When the British officers returned towards the residency, a door near the dragons about 50 yds. from where the durbar was held was shut suddenly. The British officers were hammed in by the excited and infuriated people whose near and dear ones had been killed and hit with the butt ends of their own rifles. Lt. Simpson was severely wounded. When so hustled, the British officers came running back to the durbar room. As Mr. Grimwood, the Political Agent, reached the durbar hall, Nepra Koot gave him a push and Kajao alias Pukhramba the bugler were taken to the green space in front of the dragons and beheaded by the executioner. That very night the British troops at the Residency fled towards Cachar carrying the dead body of Lt. Brackenbury, shot in action by the Manipuris when the enemy attacked in order to arrest Jubaraj Tikendrajit.

On the tomb of Lt.
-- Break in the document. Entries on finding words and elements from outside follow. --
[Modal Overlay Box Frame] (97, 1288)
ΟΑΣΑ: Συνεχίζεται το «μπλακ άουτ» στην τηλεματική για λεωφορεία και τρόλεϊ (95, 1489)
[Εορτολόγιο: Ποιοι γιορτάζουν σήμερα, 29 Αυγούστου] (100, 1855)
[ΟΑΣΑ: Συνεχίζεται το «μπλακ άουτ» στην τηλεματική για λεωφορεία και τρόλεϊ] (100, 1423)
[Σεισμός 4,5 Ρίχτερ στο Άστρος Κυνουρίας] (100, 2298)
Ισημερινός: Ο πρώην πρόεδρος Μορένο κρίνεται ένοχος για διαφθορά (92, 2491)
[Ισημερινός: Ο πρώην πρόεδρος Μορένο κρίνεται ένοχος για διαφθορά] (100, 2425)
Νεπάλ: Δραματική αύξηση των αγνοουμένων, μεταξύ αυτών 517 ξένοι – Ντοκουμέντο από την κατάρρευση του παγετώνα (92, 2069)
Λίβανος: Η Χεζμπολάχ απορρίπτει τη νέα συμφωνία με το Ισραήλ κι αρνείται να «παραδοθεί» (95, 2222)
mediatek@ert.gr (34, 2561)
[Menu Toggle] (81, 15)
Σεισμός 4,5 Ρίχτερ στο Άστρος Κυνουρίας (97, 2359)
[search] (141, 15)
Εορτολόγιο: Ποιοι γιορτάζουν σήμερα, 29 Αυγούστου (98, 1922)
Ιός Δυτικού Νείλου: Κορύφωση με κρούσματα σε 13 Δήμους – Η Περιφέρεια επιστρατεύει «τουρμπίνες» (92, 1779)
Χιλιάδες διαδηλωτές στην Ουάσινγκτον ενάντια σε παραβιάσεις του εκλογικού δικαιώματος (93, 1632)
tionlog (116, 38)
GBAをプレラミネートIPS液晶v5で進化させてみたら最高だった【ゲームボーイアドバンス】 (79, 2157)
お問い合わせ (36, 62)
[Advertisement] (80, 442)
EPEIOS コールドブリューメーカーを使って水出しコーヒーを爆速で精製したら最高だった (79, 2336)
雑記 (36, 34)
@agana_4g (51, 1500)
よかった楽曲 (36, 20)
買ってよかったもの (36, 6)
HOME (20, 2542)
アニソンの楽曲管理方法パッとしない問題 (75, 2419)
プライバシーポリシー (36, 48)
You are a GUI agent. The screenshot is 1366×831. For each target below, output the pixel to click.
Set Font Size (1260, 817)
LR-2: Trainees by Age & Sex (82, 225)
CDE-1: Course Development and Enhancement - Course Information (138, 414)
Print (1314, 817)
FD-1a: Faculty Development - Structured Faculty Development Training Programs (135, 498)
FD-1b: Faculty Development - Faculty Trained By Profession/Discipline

Brackenbury in the old church, Shillong, the above action is recorded as: "Brackenbury (killed in) action with the (Manipuris on) 24th March, 1891... years... is erected: Other Officers.. And Native." As soon as the news reached the British Government, columns of British were sent to Manipur from Kohima, Silchar (Cachar) and Burma. A severe battle was fought at Khongjom and Manipur fell into the hands of the British in the morning of the 27th April, 1891. On the reverberations of that in Bengal in particular, N. Sanajaoba25 quotes J.Roy:

"The Meitei revolts during 1700-1891 were led primarily by the princes or persons close to the throne. The revolts were led on different occasions by Ajit Shah, Goura Shah, Khelemba, Chourajit, Marjit, Heerachandra, Gambhir Singh, Debendra, Kanhai, Gokul, Borachaoba, Wangkheirakpa, and Tikendrajit. The Kuki, Kabui or ethnic incursions also were common occurrence although the Meitei king controlled them with a firm hand. Every national awakening has an inspiration from a god-father; Bengal had inspiration from the valiant Anglo-Manipuri War, 1891. A Bengali historian, J.Roy correctly writes in his History of Manipur: "The stand taken by Senapati Tikendrajit and his martyrdom continued to be a source of inspiration to the revolutionaries of Bengal for a long time" (p.133). Truly it did not merely enlighten the Bengalis but others too."